At nineteen I was so selfish I didn’t even think about the possibility that they may have been eating scarcely because money followed the same suit.

It’s interesting how paradoxical everything that year went. I was narcissistic, but I was also so insecure. I craved intimacy, but was still immature enough to fear it. I was independent, but I clung to my mother. I knew exactly who I was, deep within, but felt so incredibly lost.

It seemed like I was always looking for answers - no matter the question. It’s for that reason, one night before going to bed, I busted open a whole pack of camomile mint tea bags. They were spread across a marble countertop, making it appear as if I drank twelve consecutive cups. They were the kind that came with those little quotes on the end of the string, each individually wrapped separately from one another, and I opened every last one. I was looking for the words I so desperately needed to hear. None of them said it.

I’d find out later those kinds of words could only come from within.

Some moments weren’t as heavy, of course. They’re the ones I carry. I can still feel myself clinging to the steering wheel, hunched over in chaotic laughter as Maggie pointed to our old high school and from the passenger side deemed it a “glorified daycare.” We’d go driving around in our hometown because, well, there wasn’t much else to do there.

I remember I had all the time in the world to do absolutely nothing. And all the time in the world to complain.

Once, after putting on makeup before the gym, I lamented over broken-out skin, telling my mother about my clogged pores.

“Stop putting on makeup before the gym then,” she would say.

She was right. I didn’t listen.

Once, after putting effort into a man who didn’t reciprocate, I lamented over my own foolishness, telling my mother how tired I was of being with people who made me feel like I wasn’t good enough.

“Stop putting your heart into someone who isn’t doing the same,” she would say.

She was right. I didn’t listen.

I remember buying overpriced coffee when I was completely broke and thrifting leather skirts when all I did was complain about my thighs feeling fat. I remember over-analyzing my punctuation use before sending a text message and my tendency to judge other people's lives. All of these instances, I’d come to realize, were discrete symptoms of my own naive pomposity.
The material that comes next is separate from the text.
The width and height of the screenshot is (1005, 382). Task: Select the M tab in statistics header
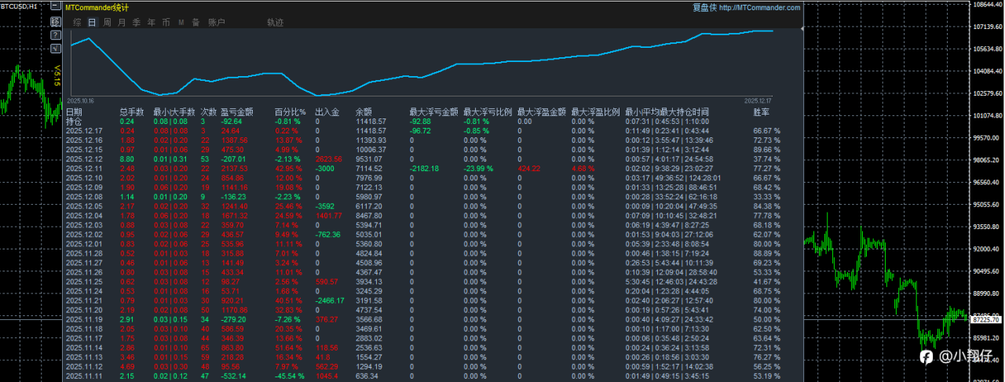[181, 23]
I remember putting up a good fight at losing. I remember learning about what it meant to really be kind, to really be genuine, and to really be true, and how sometimes, it isn’t easy to be anything even remotely close to those three things. Most of all, though, I remember nineteen contributing to my life in a way that was subtle, but large.

I ended up getting a seven dollar tip, by the way. I bought a lip gloss from the Rite Aid with it. I think the color was called tickled pink.